Growing up in the digital age, millennials are accustomed to instant gratification. This mindset also applies to finances. The ability to chat directly with support agents via social media is a huge selling point for any financial provider.

The fears of millennials must also be addressed. Many of these individuals reported feeling some level of anxiety surrounding finances. This means that it's important for financial institutions to be more transparent to build the trust of this group.

Millennials Love Non-Traditional Financial Services

Although this group tends to shy away from traditional banking, millennials absolutely love non-traditional financial services. By nature, millennials are open-minded. This often leads them to seek alternatives to banks that better meet their needs.

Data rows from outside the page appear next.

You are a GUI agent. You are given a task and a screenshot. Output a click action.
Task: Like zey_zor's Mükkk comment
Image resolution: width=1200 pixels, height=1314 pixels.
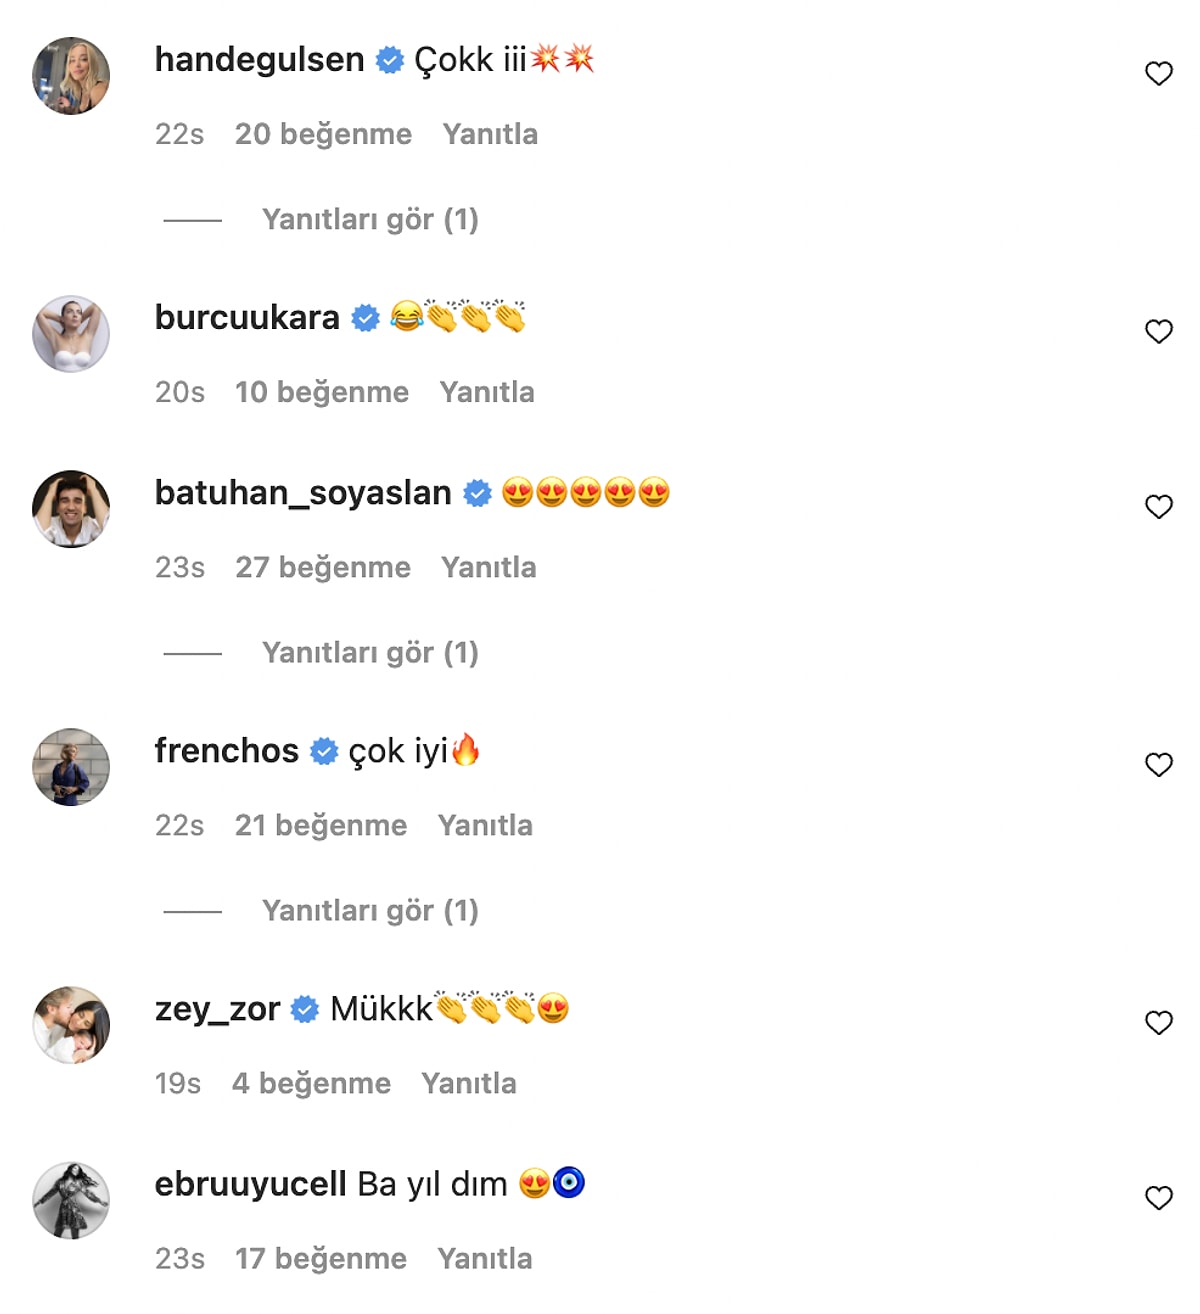(1158, 1023)
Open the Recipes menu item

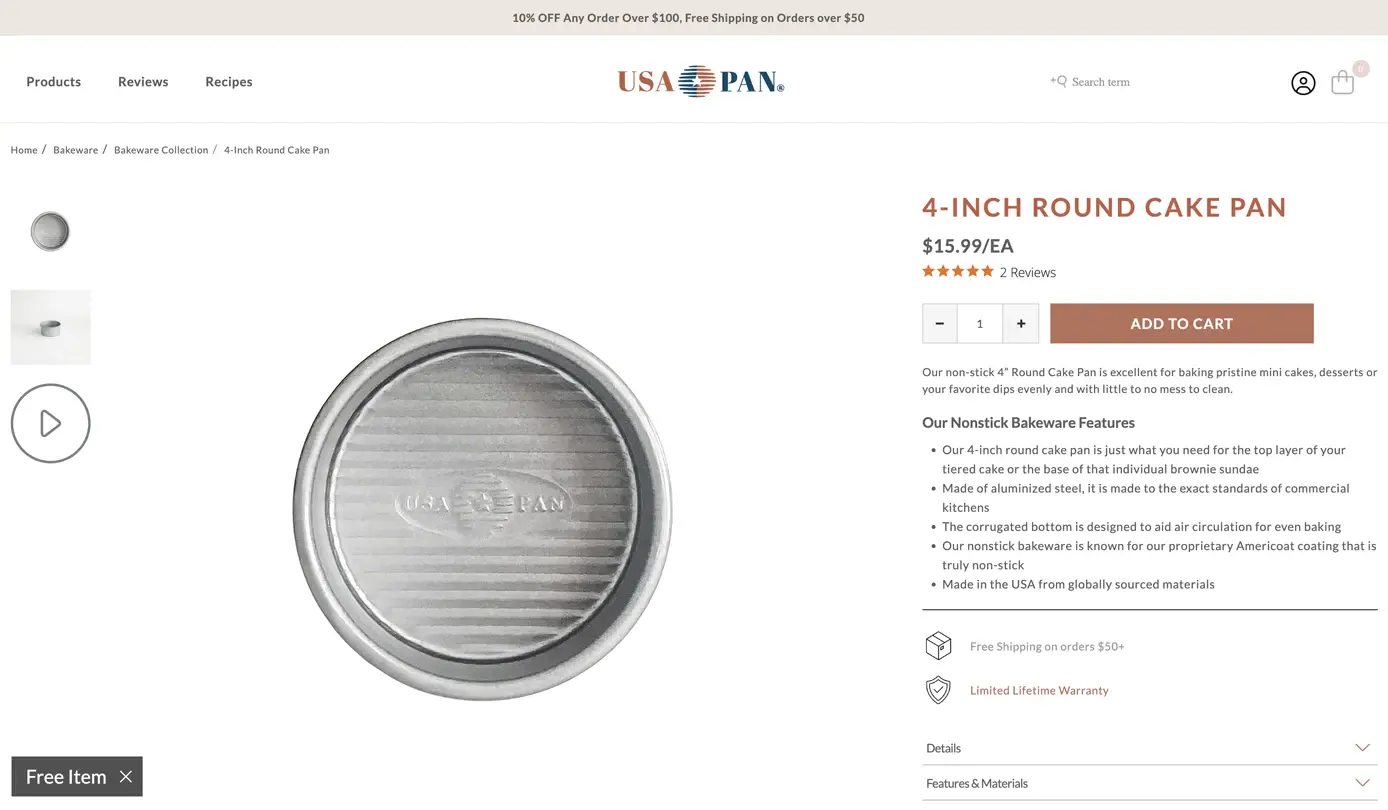[x=229, y=82]
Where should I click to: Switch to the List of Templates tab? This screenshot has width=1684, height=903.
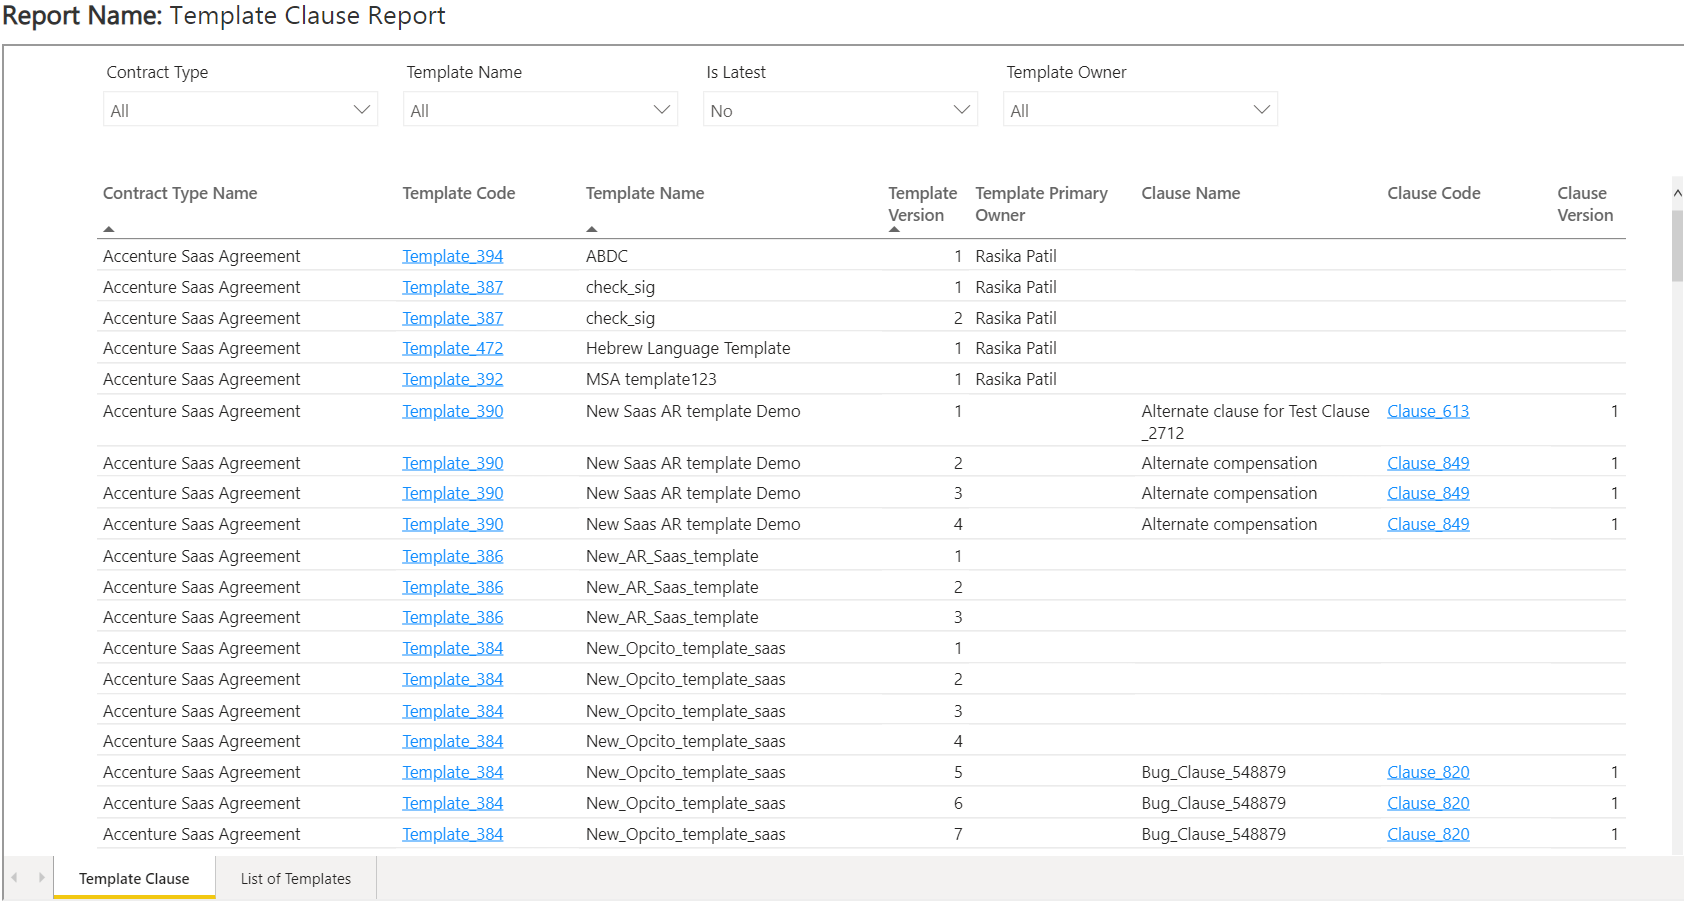point(296,879)
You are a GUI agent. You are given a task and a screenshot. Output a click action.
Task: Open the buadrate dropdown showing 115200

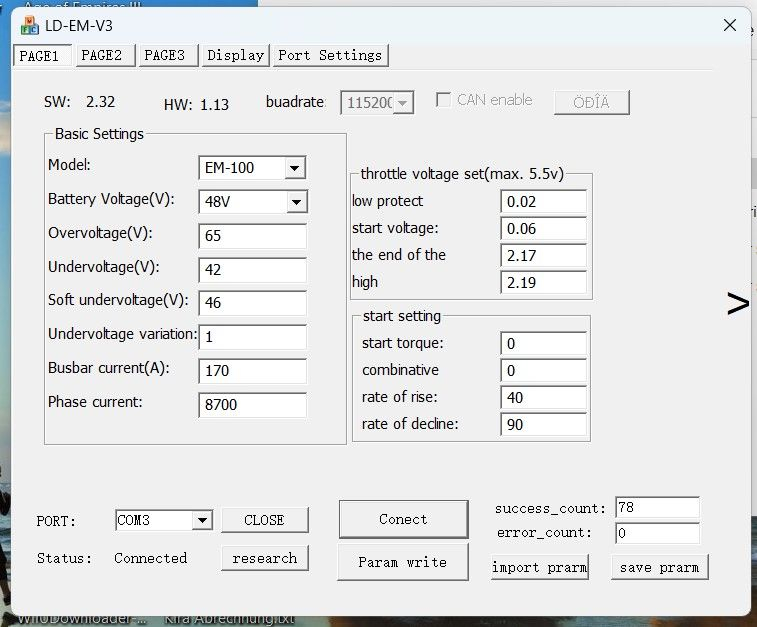click(x=402, y=103)
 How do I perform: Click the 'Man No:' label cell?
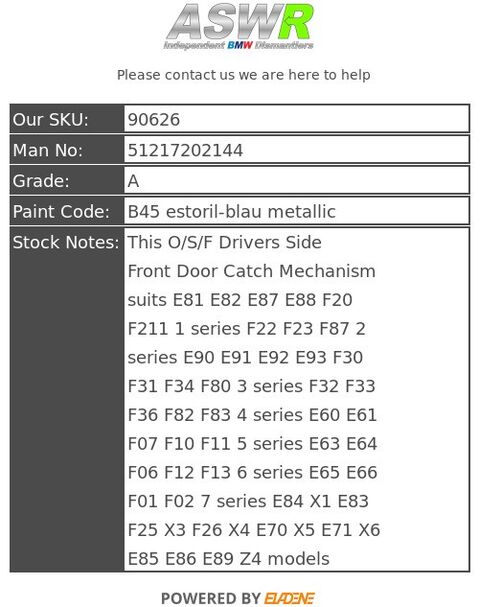pos(67,150)
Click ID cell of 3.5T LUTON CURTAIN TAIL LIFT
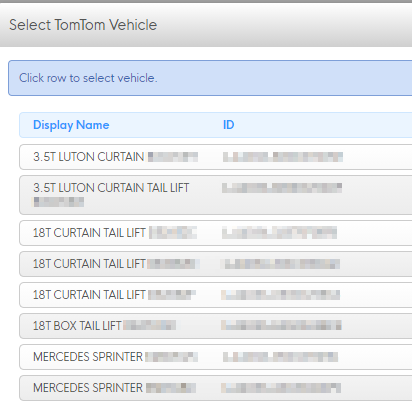 (x=282, y=188)
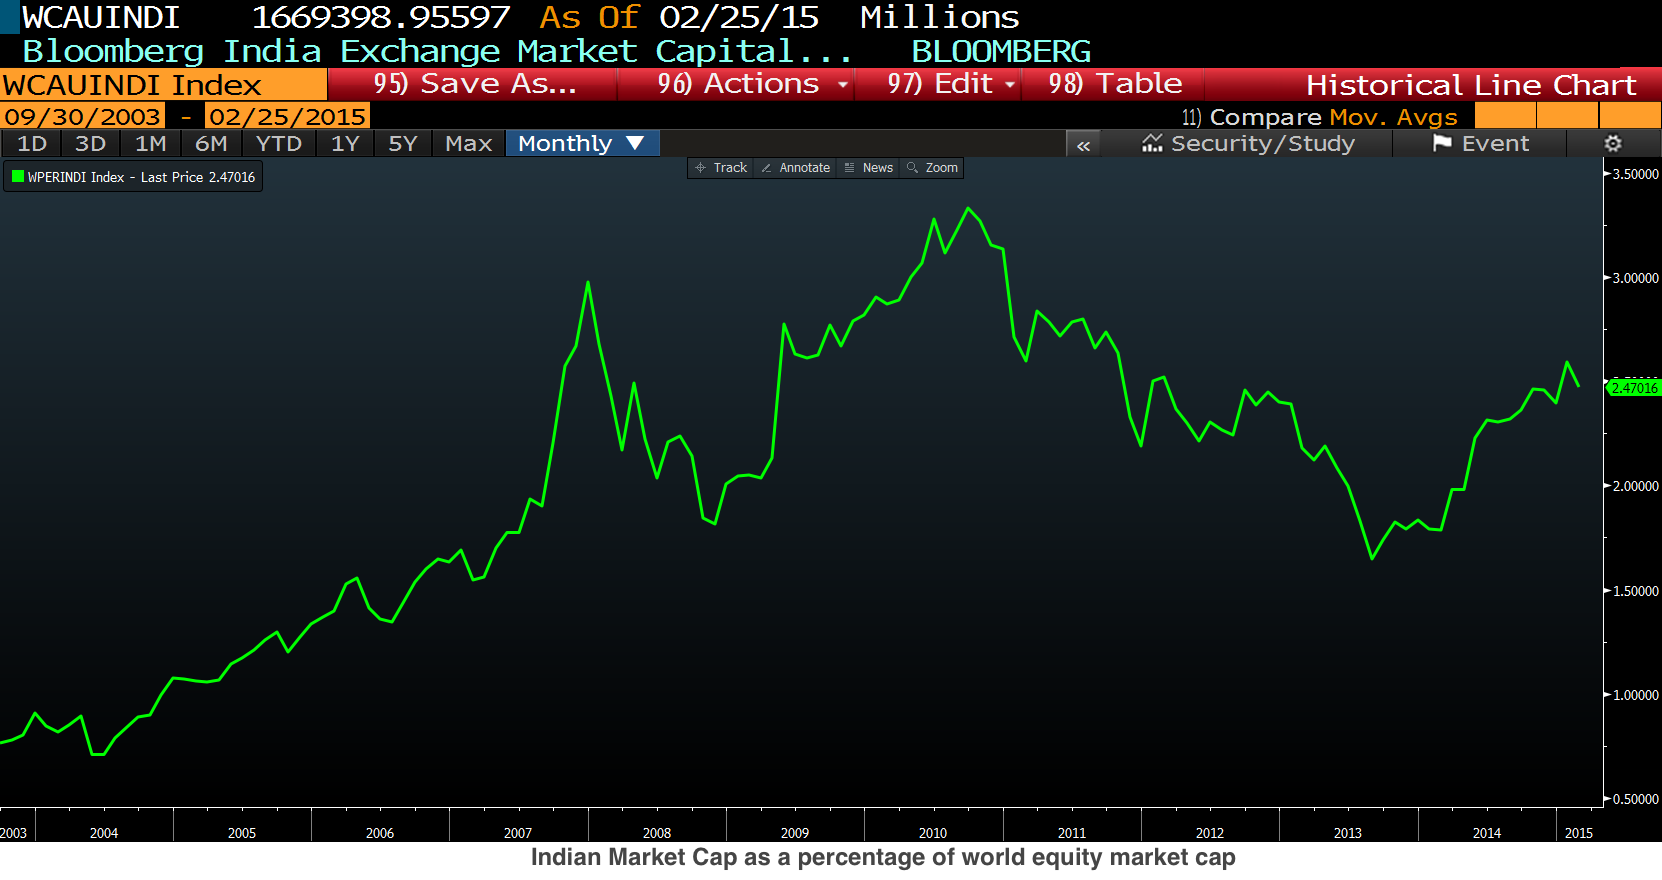The height and width of the screenshot is (880, 1662).
Task: Toggle the green WPERINDI legend swatch
Action: (x=17, y=177)
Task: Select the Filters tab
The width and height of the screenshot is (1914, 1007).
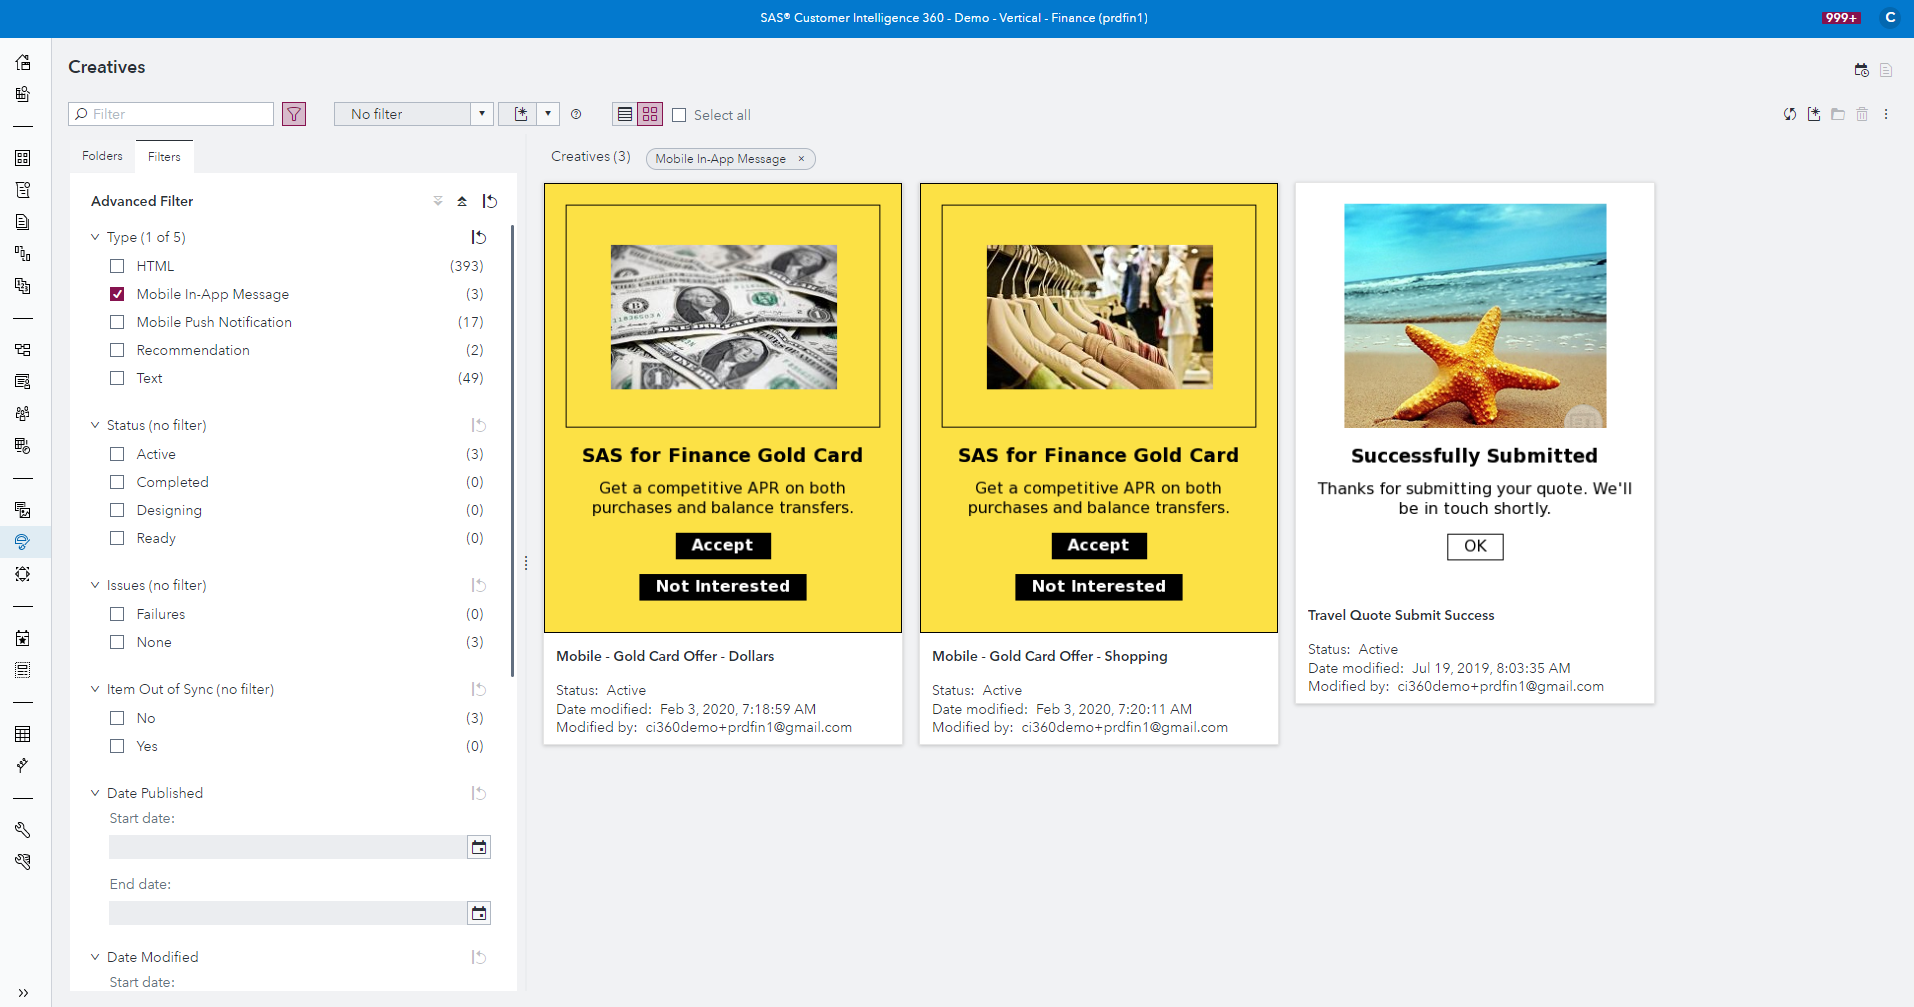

Research conducted by BrandCap revealed that millennials ranked non-traditional financial brands ahead of traditional banks. Further, consumers age 18 to 34 favor all-digital financial brands over banks. In addition, top fintech apps surpassed traditional banks and money transfer services in the value of transactions processed.

online services

Why do millennials favor non-traditional financial services? One of the main reasons is convenience. Traditional banks tend to do things retroactively rather than proactively and rely heavily on the input of investors and board members. Non-traditional financial services are more customer-centric. This means that they regularly seek customer feedback and use it to continually improve processes and enhance service offerings.

Solutions for Millennial FOMO

Studies continue to show that millennials have a decidedly different view of finances compared to previous generations. This new outlook requires a new approach. The chief requirements of financial apps and services are convenience and flexibility.

Millennials want to be connected to their peers but also value personalized products and services. Both traditional and non-traditional financial institutions can tap into this market by collecting and implementing consumer feedback efficiently.

Traditional banks must learn to empathize with millennials and conduct the research necessary to learn what resonates with this group. Old ways will not attract new consumers. As a result, it is recommended that institutions take a social approach to financial literacy, investing, and saving. If millennials feel that a company understands their goals and motivations, they are more likely to trust that business.